## Description of the task
Your output should be the complete listing, word for word, with no pictures in it.
=-=-=
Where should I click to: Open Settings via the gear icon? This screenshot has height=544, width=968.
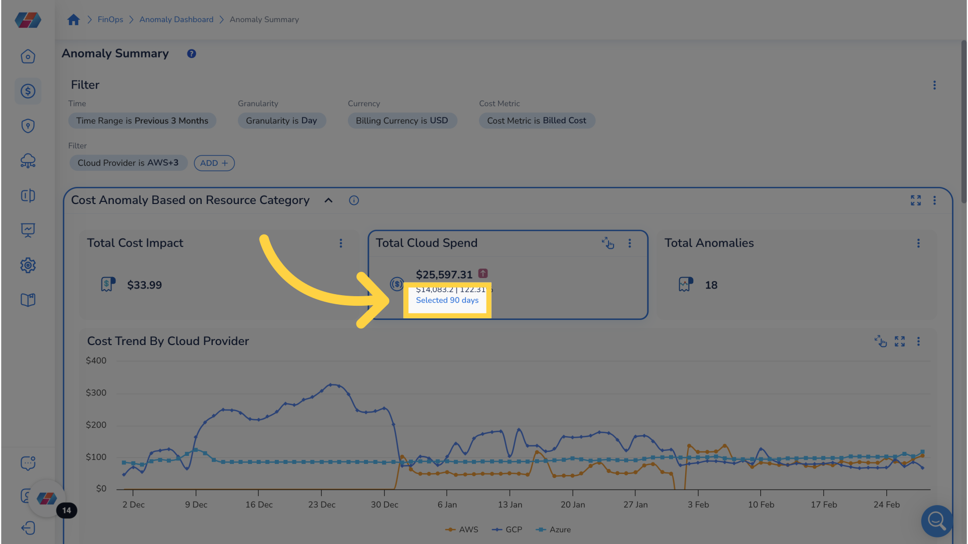point(28,265)
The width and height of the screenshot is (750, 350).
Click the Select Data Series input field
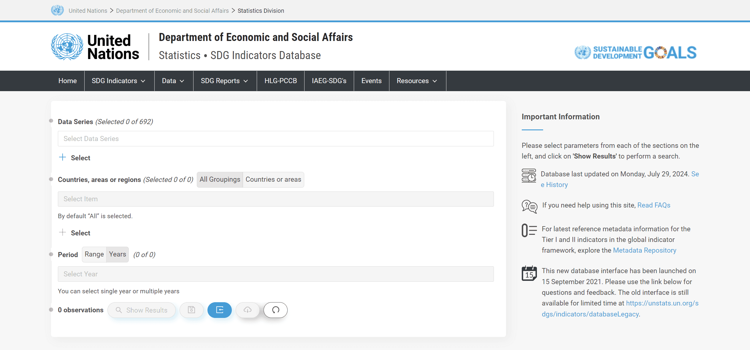coord(275,139)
=-=-=
## Task result
Where should I click to: Open Settings via the gear icon? This screenshot has height=544, width=968.
point(28,265)
The width and height of the screenshot is (750, 350).
Click the Select Data Series input field
coord(275,139)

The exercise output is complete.